[WHAT IS REQUIRED]
Everything from the line holding "Image resolution: width=600" through the last line of the data, and nothing else, should be retyped exactly, with no pictures.

[GIVEN ENTRIES]
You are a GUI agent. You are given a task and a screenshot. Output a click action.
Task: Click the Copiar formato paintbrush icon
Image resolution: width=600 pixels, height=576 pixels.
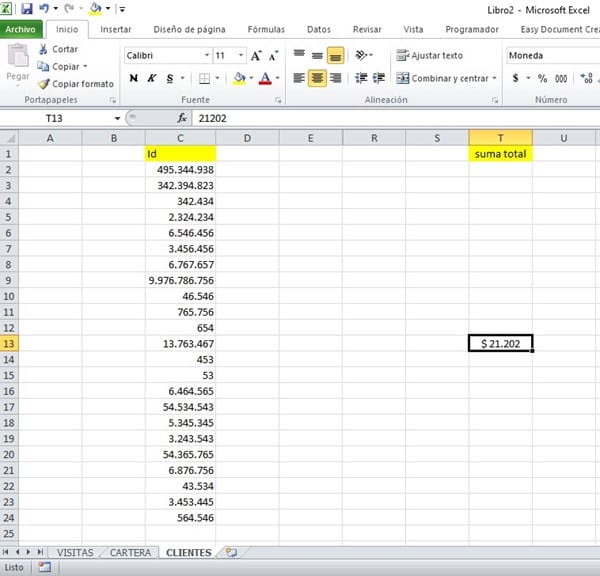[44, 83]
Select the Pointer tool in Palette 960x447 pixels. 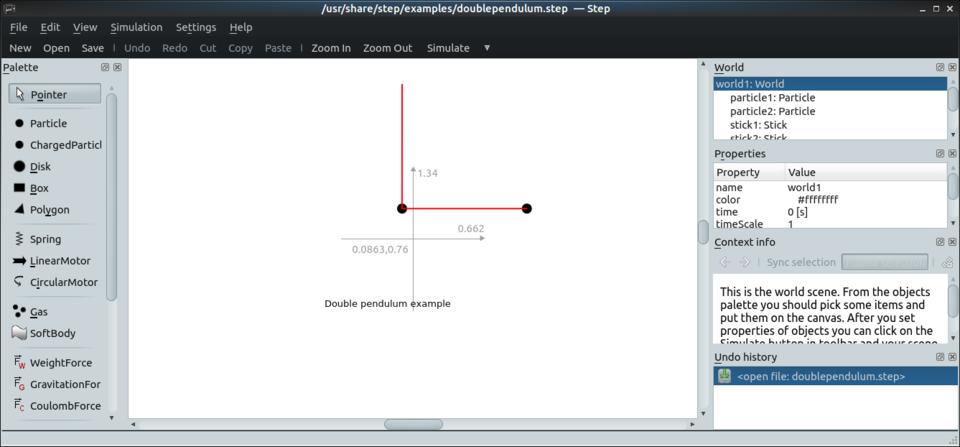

[FINISHED TASK]
Image resolution: width=600 pixels, height=576 pixels.
[44, 83]
Select the Pointer tool in Palette 960x447 pixels. 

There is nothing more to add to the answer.